The Use of Artificial Intelligence in the Diagnosis and Classification of Thyroid Nodules: An Update.

作者信息

Ludwig Maksymilian, Ludwig Bartłomiej, Mikuła Agnieszka, Biernat Szymon, Rudnicki Jerzy, Kaliszewski Krzysztof

机构信息

Department of General, Minimally Invasive and Endocrine Surgery, Wroclaw Medical University, 50-556 Wroclaw, Poland.

出版信息

Cancers (Basel). 2023 Jan 24;15(3):708. doi: 10.3390/cancers15030708.
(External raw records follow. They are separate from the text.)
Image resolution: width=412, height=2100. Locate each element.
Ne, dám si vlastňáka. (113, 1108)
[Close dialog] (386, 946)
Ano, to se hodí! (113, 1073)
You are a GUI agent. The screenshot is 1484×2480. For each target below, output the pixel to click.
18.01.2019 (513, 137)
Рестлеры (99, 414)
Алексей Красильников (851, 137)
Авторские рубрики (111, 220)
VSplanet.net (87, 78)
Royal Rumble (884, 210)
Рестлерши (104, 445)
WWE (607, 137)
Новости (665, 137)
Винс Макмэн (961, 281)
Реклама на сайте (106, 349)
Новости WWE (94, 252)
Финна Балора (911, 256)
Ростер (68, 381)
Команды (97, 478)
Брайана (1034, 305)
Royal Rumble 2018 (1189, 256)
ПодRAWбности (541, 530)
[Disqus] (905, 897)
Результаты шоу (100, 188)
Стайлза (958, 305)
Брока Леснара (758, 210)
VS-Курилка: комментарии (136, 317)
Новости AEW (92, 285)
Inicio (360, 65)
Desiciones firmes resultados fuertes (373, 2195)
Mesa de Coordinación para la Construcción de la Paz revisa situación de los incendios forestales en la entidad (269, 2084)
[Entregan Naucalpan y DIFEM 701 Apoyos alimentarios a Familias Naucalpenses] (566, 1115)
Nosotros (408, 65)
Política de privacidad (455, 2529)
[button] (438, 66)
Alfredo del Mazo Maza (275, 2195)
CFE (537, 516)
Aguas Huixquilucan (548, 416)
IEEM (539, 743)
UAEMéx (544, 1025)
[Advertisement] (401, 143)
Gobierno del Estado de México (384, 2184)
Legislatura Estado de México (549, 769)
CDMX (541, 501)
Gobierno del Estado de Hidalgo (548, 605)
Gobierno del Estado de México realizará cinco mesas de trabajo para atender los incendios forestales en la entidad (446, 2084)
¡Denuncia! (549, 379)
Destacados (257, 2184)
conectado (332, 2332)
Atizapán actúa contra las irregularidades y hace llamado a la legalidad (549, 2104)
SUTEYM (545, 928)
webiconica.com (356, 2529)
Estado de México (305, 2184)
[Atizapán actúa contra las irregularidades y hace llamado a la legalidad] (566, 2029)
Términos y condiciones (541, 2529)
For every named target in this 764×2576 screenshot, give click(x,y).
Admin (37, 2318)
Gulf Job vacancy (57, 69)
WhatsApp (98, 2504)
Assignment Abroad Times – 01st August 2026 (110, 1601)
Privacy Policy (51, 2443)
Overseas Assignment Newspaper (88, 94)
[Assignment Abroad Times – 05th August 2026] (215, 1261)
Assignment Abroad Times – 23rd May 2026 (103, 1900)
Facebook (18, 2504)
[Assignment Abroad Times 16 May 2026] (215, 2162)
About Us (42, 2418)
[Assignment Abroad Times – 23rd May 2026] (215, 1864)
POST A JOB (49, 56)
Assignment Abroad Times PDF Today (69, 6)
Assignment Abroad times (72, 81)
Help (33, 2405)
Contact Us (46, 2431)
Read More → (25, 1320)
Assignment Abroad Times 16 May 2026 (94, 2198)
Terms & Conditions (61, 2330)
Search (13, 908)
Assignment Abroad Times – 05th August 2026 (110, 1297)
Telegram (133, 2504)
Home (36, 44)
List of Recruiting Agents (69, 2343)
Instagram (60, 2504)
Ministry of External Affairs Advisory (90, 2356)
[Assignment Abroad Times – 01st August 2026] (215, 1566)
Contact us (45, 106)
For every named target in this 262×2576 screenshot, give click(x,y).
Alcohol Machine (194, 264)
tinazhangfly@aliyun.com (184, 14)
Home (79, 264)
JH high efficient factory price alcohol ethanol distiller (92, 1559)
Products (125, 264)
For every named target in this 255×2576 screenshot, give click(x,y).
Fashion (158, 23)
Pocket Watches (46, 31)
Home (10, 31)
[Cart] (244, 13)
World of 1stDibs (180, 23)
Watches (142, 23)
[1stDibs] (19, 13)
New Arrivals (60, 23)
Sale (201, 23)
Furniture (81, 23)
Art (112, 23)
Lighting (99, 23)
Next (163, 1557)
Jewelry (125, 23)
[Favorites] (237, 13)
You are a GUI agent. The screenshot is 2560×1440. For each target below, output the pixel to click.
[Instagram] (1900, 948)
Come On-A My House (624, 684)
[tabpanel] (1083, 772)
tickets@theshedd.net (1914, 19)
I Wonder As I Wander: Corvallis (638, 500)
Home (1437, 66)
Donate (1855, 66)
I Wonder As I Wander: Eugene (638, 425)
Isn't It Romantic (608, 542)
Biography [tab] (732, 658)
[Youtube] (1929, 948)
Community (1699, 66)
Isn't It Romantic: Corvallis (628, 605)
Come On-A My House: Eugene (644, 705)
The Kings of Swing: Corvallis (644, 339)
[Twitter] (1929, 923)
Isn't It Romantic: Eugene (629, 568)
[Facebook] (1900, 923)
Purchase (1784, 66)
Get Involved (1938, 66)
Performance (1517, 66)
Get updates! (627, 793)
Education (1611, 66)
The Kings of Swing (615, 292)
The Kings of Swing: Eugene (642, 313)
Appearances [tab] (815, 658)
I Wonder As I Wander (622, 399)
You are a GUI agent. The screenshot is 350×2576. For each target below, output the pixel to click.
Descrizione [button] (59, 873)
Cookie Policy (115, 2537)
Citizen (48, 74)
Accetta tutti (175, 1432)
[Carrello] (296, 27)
DOI:10.3390/cancers15030708
PMID:36765671
原文链接:https://pmc.ncbi.nlm.nih.gov/articles/PMC9913834/
Abstract

The incidence of thyroid nodules diagnosed is increasing every year, leading to a greater risk of unnecessary procedures being performed or wrong diagnoses being made. In our paper, we present the latest knowledge on the use of artificial intelligence in diagnosing and classifying thyroid nodules. We particularly focus on the usefulness of artificial intelligence in ultrasonography for the diagnosis and characterization of pathology, as these are the two most developed fields. In our search of the latest innovations, we reviewed only the latest publications of specific types published from 2018 to 2022. We analyzed 930 papers in total, from which we selected 33 that were the most relevant to the topic of our work. In conclusion, there is great scope for the use of artificial intelligence in future thyroid nodule classification and diagnosis. In addition to the most typical uses of artificial intelligence in cancer differentiation, we identified several other novel applications of artificial intelligence during our review.

摘要

甲状腺结节的诊断发病率逐年上升,导致进行不必要手术或误诊的风险增加。在我们的论文中,我们介绍了人工智能在甲状腺结节诊断和分类中的最新知识。我们特别关注人工智能在超声检查中对病理诊断和特征描述的作用,因为这是两个发展最为成熟的领域。在寻找最新创新成果时,我们仅回顾了2018年至2022年发表的特定类型的最新出版物。我们总共分析了930篇论文,从中选出了33篇与我们工作主题最相关的论文。总之,人工智能在未来甲状腺结节分类和诊断中的应用前景广阔。除了人工智能在癌症鉴别中的最典型应用外,我们在综述过程中还发现了人工智能的其他一些新应用。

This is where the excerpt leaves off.